=== Entries ===

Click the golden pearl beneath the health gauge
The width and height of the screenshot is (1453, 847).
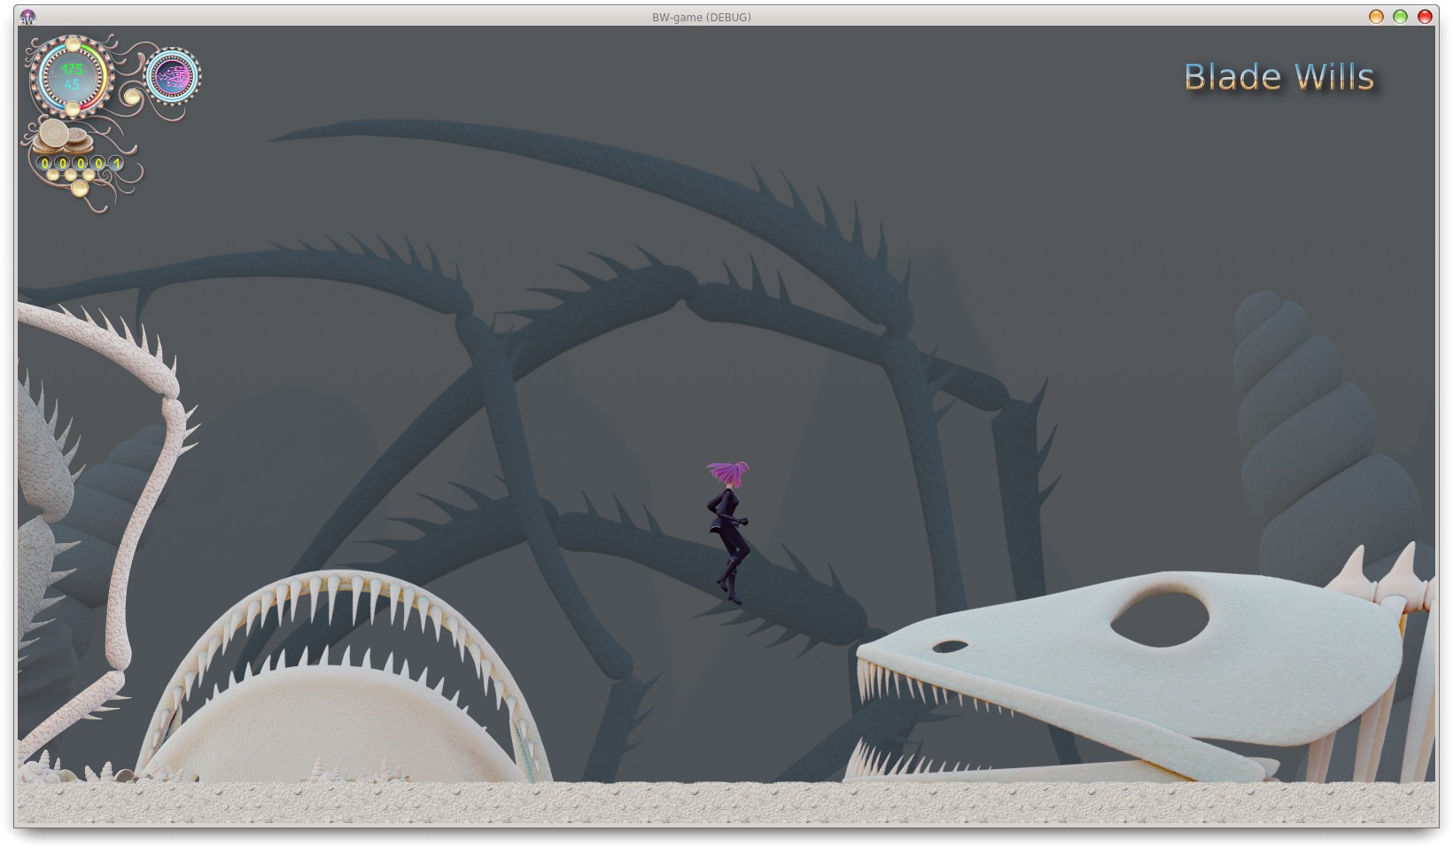(x=73, y=110)
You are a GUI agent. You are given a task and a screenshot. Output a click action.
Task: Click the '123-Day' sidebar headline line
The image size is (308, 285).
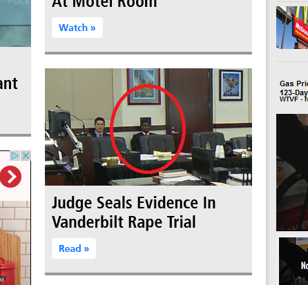coord(293,92)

===

--- The request ---
Put the text lines of the items into a JSON list of strings, one string per line, with blank lines omitted, and leave the pictures out.

--- Exercise answer ---
[
  "Click the golden pearl beneath the health gauge",
  "The width and height of the screenshot is (1453, 847).",
  "(x=73, y=110)",
  "You are a GUI agent. You are given a task and a screenshot. Output a click action.",
  "Task: Click the '123-Day' sidebar headline line",
  "The image size is (308, 285).",
  "coord(293,92)"
]